Guest blog: Author - David Campbell, DPA/OK
Complying with the new data protection law ("GDPR") - what to do now
Many Midlands based businesses process the personal data of their customers and employees. If you do, you need to ensure you are compliant with the new law by 25th May 2018 - just over 6 months from now.
A new General Data Protection Regulation (GDPR) Bill is going through parliament, which will become law in due course. What we do know from the bill is that GDPR - which is a European Union wide piece of legislation - will apply in the U.K. even after Brexit.
Guidance on data protection law is provided by the Information Commissioner (‘ICO’). The Commissioner plans to offer additional guidance between now and when GDPR comes into force.
To minimise the risk of you not being compliant with the law after the above date, you should be taking the following steps now:
- Find out exactly what personal information you hold. This is information that relates to an individual (employees and customers) who can be identified from it. Check to make sure it is accurate and up to date. Why do you have it? If you no longer need it for a business purpose -get rid of it. Conduct a data flow exercise so you can see how you gather information, what you do with it, who gets to see it, who it is shared with etc.
- Review what part of the law permits you to lawfully process employee/ customer information. Did they consent or is it to fulfil an order etc. On the subject of consent was it freely given by the customer, and were they fully aware of exactly what they were consenting to?
- Under the new law, you will need to provide additional information (such as the legal basis for the processing of information- see previous point) to employees/ customers when they provide information to you. How do they provide information – over the phone, on forms, via your website? Review any privacy notices that you have to make sure that they are fit for purpose. If they are not – revamp them.
- Do you outsource the processing of your employee/customer personal data to someone else? You MUST have a written contract with them. GDPR imposes additional obligations on processors. Do they have appropriate security in place to keep your data safe? Have you checked that what they say they do to keep information safe they actually do? Review any contracts you have and revamp them to make sure they are compliant.
- Your employees/customers will have enhanced rights as regards their information.

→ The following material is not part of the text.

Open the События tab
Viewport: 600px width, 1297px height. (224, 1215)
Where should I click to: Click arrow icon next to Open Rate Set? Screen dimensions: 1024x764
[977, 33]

They can ask for access, rectification, restriction, erasure etc. Do you have a procedure if an individual decides to exercise a right? If you don’t comply with a request you may find yourself on the end of a court application or a referral to the ICO.
- Do your staff have an awareness of data protection? You need to take appropriate measures to prevent unauthorised access to or loss/destruction of personal data. If you haven’t trained your staff and they don’t understand any policy or procedures can you say you have taken appropriate measures?
David Campbell is a Consultant/ Trainer in data protection.